EXERCISE PROMPT: Using the data below, copy each line that includes the word "agent".

(RECORDS PROVIDED)

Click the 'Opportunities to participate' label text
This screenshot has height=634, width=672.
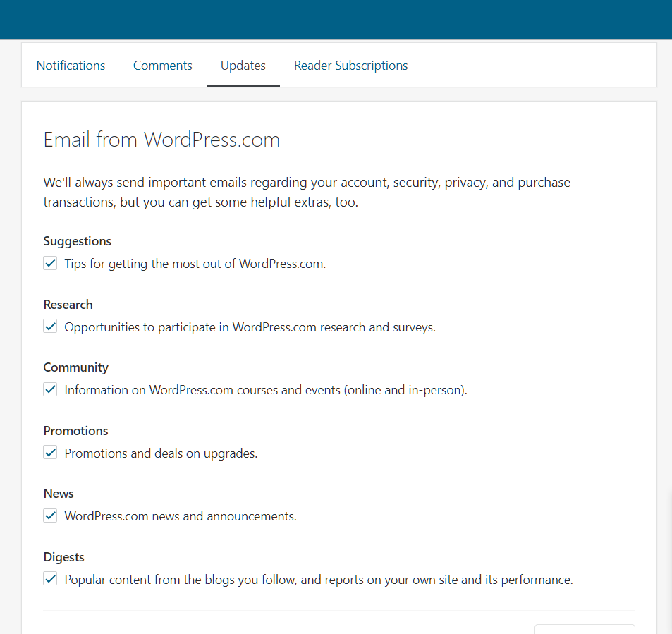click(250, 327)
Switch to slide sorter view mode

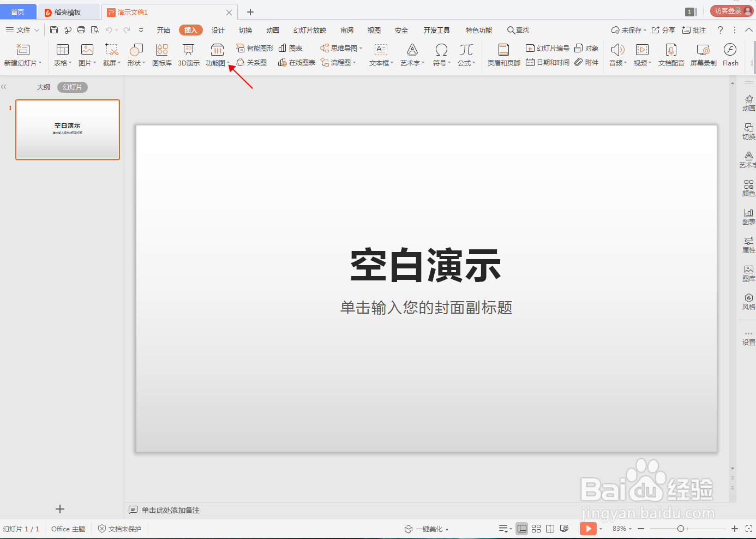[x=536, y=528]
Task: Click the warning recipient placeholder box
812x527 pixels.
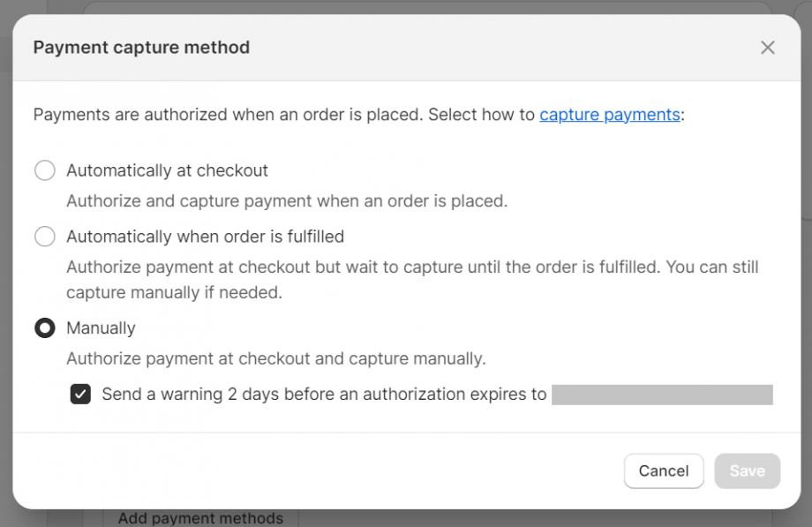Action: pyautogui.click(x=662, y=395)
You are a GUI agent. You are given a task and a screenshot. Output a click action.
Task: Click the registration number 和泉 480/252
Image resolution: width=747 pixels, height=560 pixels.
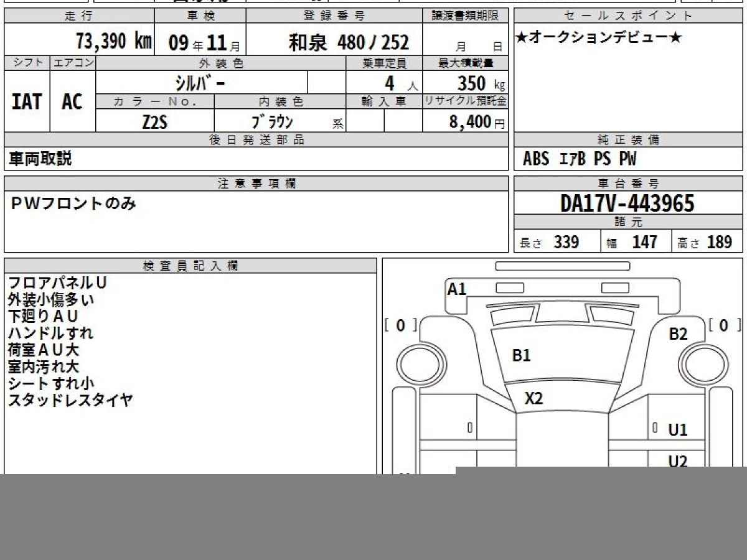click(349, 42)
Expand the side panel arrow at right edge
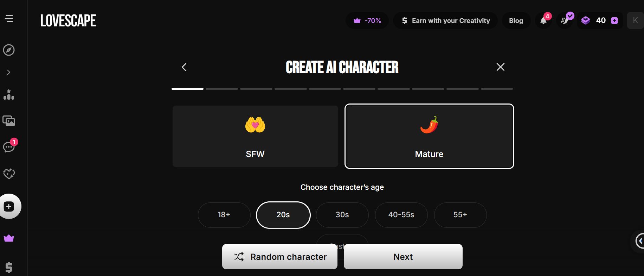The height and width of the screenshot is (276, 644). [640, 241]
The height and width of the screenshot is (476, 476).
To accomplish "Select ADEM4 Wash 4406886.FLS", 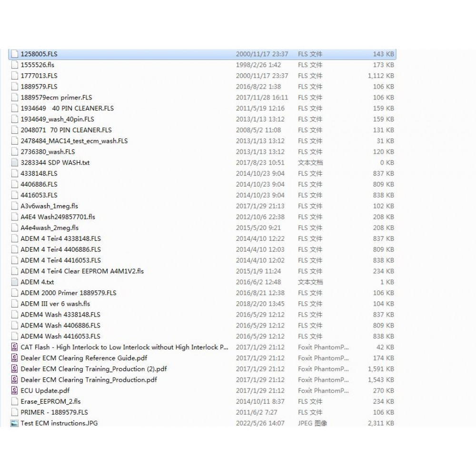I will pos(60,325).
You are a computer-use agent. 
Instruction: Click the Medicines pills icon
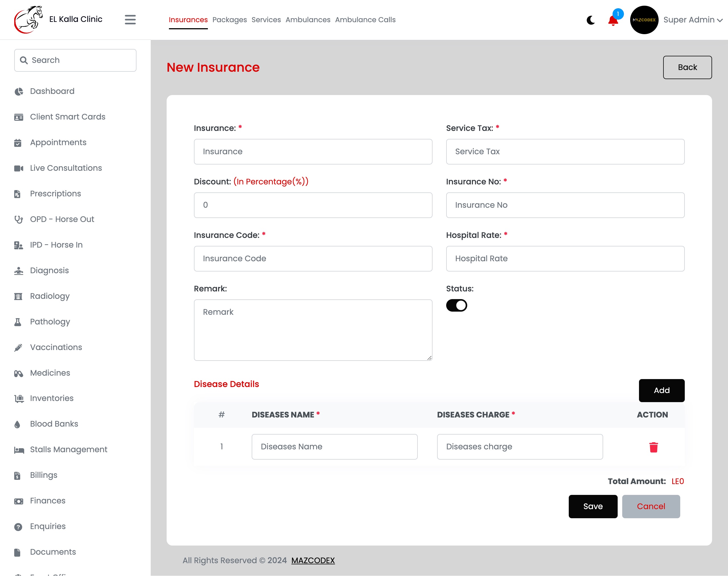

(End RECORDS PROVIDED)

REPLY TO THE TASK:
You are a GUI agent. You are given a task and a screenshot. Output a click action.
You are a computer-use agent. 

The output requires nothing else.